Pour qu’existe un individu, il faut donc qu’il y ait non seulement complémentarité, mais aussi différence entre les géniteurs. La raison de cette exigence n’est pas connue[1].

On pourrait poursuivre avec d’autres conjonctions : l’homme et la femme sont-ils complémentaires « car » différents, ou bien différents « car » complémentaires? Complémentaires « donc » différents, ou bien différents « donc » complémentaires ? Ou encore, comme certains vont jusqu’à dire, sont-ils « ni » différents « ni » complémentaires ? Toutes ces questions peuvent être considérées comme autant de tentatives de surmonter la problématique sous-jacente : comment concilier l’unité et la diversité, l’un et le multiple.

Le changement de perspective qui s’opère chaque fois que l’on passe d’une conjonction de coordination à une autre n’est pas un exercice de grammaire purement formel. Il entend suggérer que le coordonnant est chaque fois en correspondance avec le rapport que l’on établit entre les deux termes, c’est-à-dire que la conjonction utilisée révèle notre manière de gérer la dualité du rapport homme/femme.

La question véritable à se poser serait donc la suivante: quelles sont les raisons de gérer le rapport homme/femme de telle ou telle manière, sont-elles même fondées?

À cet égard, ma réflexion s’appuie sur trois postulats: 1) au niveau philosophique, je pose l’existence d’un principe de complémentarité; 2) comme fondement onto-théologique, je prends en compte la révélation de la Trinité; 3) je considère le rapport homme et femme lui-même comme un fondement anthropologique nécessaire à la compréhension du monde.
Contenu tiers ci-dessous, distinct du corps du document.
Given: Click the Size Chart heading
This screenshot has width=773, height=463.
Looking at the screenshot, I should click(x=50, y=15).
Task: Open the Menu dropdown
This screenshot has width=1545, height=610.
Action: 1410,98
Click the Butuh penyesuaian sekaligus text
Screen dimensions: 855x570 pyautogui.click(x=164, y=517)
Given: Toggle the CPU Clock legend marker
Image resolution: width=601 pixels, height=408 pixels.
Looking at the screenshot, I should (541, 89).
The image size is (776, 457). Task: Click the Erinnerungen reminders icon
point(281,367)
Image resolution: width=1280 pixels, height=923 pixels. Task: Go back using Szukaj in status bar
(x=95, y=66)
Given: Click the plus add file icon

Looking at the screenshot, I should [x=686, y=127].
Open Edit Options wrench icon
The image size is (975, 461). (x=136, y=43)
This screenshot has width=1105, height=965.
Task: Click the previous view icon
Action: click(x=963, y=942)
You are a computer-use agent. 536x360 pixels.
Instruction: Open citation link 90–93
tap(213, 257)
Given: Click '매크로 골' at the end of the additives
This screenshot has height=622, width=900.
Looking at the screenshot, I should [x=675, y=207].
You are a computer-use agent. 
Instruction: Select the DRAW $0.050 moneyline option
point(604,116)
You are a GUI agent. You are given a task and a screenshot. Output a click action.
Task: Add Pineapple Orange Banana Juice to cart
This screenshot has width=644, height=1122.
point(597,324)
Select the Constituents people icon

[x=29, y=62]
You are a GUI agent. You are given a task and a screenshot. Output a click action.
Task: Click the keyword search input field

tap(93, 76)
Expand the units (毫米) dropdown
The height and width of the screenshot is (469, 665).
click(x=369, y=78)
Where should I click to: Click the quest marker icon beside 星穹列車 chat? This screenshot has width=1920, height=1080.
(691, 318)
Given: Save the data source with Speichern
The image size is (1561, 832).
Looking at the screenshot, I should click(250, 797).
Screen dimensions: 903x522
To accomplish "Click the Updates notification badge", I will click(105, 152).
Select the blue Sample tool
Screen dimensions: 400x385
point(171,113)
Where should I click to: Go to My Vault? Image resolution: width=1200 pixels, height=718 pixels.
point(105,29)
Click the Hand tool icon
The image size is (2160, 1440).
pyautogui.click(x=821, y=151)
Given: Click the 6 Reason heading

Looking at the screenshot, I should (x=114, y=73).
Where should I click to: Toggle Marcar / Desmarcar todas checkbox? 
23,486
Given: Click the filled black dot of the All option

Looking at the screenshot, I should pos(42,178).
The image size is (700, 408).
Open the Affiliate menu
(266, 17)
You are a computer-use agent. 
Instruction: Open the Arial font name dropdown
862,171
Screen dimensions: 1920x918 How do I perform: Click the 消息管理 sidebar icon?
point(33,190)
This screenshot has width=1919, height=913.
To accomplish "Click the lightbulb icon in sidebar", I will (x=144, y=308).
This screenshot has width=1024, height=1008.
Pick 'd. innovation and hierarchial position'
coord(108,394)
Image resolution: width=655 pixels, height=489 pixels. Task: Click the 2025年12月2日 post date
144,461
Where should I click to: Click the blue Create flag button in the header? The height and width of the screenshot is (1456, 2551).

J’ai écrit un certains nombre d’essais sur chacun de ces fondements qui seront regroupés sous l’un des trois titres suivants:

Un « et » multiple:

Un « et » trois

Un « et » deux

Penser autrement, à partir de la base même de nos raisonnements, c’est-à-dire de notre manière de conjuguer les éléments divers de la réalité, afin d’inclure dans nos paramètres les incidences de la Trinité et celles du rapport homme et femme: tel est mon propos.

Francine Dupras
Pâques 2013


[1] « L’homme est-il une femme ratée ? », dans Science et Vie, no 904, janvier 1993, p. 30.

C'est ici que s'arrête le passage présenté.